SHORT EXERCISE => Please retype the stretch from the line containing "You are a GUI" through the line containing "point(360,442)", both included, copying only those lines exactly.

SUPPLIED DATA =>
start

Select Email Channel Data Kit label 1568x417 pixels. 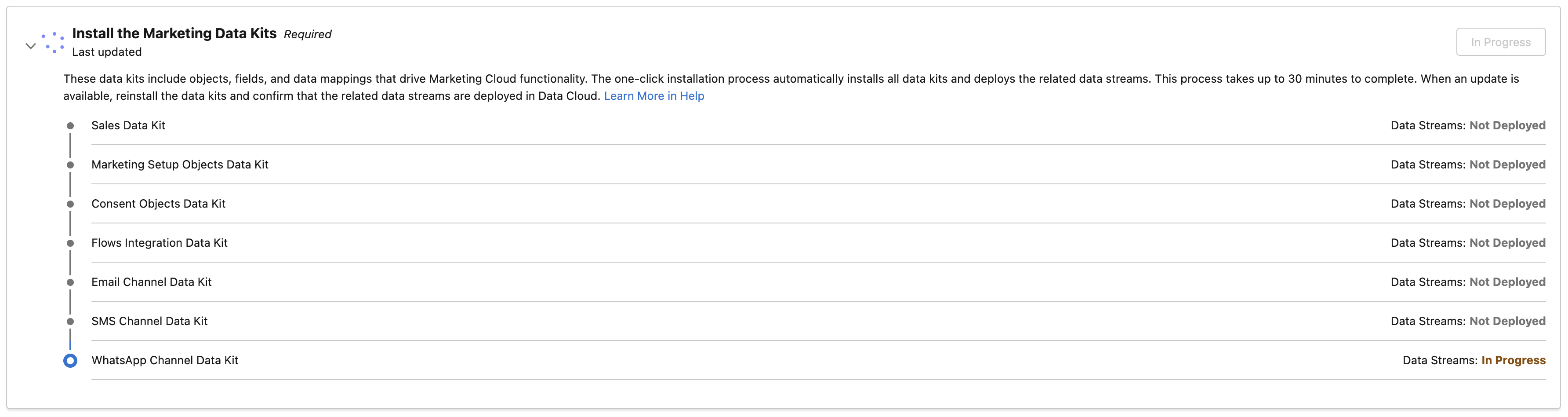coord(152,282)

end
start

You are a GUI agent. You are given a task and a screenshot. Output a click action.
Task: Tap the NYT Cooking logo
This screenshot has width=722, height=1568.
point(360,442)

end

RESPONSE TO THIS EXERCISE =>
You are a GUI agent. You are given a task and a screenshot. Output a click action.
Task: Tap the NYT Cooking logo
This screenshot has width=722, height=1568.
point(360,442)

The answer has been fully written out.